NASA’s Jet Propulsion Laboratory (JPL) is leading development of the world’s first space-based quantum gravity sensor, a revolutionary instrument that uses ultra-cold atoms to detect minute variations in Earth’s gravitational field from orbit. This initiative, backed by NASA’s Earth Science Technology Office, represents a significant advancement in quantum sensing technology with far-reaching applications.
The Quantum Gravity Gradiometer Pathfinder (QGGPf) works by measuring the difference in acceleration between two clouds of rubidium atoms cooled to near absolute zero, where they behave as matter waves. These atoms serve as test masses that respond to gravitational differences – falling faster in areas of stronger gravity. This approach ensures measurement consistency while reducing sensitivity to environmental influences.
Compared to traditional gravity sensors, the QGGPf offers substantial advantages in both form and function.
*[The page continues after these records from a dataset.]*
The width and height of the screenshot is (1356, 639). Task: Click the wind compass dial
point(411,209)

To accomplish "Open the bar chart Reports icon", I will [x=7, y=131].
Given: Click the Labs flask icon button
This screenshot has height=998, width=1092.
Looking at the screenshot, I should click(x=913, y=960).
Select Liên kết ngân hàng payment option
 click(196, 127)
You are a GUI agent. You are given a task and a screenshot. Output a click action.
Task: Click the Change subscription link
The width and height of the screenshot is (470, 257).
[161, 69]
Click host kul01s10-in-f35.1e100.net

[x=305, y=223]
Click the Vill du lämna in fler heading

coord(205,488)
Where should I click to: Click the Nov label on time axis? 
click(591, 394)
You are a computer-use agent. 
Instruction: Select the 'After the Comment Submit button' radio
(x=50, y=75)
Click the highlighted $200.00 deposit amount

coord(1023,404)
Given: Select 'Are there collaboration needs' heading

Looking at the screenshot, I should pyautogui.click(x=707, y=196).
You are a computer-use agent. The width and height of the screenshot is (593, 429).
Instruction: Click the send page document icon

At just 0.3 cubic yards and 275 pounds, it’s remarkably compact and lightweight, making it viable for deployment on a single spacecraft. Quantum technology also promises up to 10 times greater sensitivity than classical sensing methods.
Earth’s gravitational field fluctuates as mass shifts beneath the surface. By precisely mapping these variations, scientists can identify subsurface features invisible to conventional observation techniques, including underground water reservoirs, oil deposits, and mineral resources. Such data holds immense value for environmental monitoring, resource management, and national security.
The project involves significant collaboration between NASA, academia, and private companies. JPL is partnering with AOSense and Infleqtion on sensor technology, while NASA’s Goddard Space Flight Center works with Vector Atomic to develop the laser optical system.
Scheduled for launch near the decade’s end, this pathfinder mission primarily aims to validate new technologies for manipulating light-matter interactions at atomic scales. The innovations developed could eventually enhance Earth observation capabilities and transform planetary exploration by improving our understanding of how gravity shapes distant worlds.
As JPL’s Jason Hyon noted, the technology is so sensitive it could “determine the mass of the Himalayas using atoms,” highlighting the instrument’s extraordinary precision and potential impact on multiple scientific disciplines.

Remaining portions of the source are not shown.